Synthèse
Des mises à jour de sécurité ont été publiées pour résoudre une vulnérabilité « critique » dans le plugin Authz de Moby, un projet open source permettant de créer des plates-formes de conteneurs Docker personnalisées. Cette vulnérabilité pourrait permettre de contourner les mécanismes d’autorisation via des requêtes API correctement conçues.
Risque
Impact estimé de la vulnérabilité sur la communauté de référence : ÉLEVÉ/ORANGE (66,66/100)1.
Typologie
- Security Restrictions Bypass
Produits et/ou versions concernés
Docker Engine
- 19.x, versions antérieures au 19.03.15 (inclus)
- 20.x, versions antérieures à 20.10.27 (inclus)
- 23.x, versions antérieures à 23.0.14 (inclus)
- 24.x, versions antérieures à 24.0.9 (inclus)
- 25.x, versions antérieures à 25.0.5 (inclus)
- 26.0.x, versions antérieures à 26.0.2 (inclus)
- 26.1.x, versions antérieures à 26.1.4 (inclus)
- 27.0.x, versions antérieures à 27.0.3 (inclus)
- 27.1.x, versions antérieures à 27.1.0 (inclus)
Mesures d’atténuation
Conformément aux déclarations du fournisseur, il est recommandé de mettre à jour Docker vers la dernière version disponible.
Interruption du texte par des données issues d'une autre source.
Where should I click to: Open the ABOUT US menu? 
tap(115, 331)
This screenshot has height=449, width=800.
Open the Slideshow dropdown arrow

Identificateurs de vulnérabilité uniques
Références
https://www.docker.com/blog/docker-security-advisory-docker-engine-authz-plugin
https://github.com/moby/moby/security/advisories/GHSA-v23v-6jw2-98fq
1Cette estimation est réalisée en tenant compte de différents paramètres, parmi lesquels : CVSS, disponibilité des patch/workaround et PoC, diffusion des logiciels/appareils concernés dans la communauté de référence.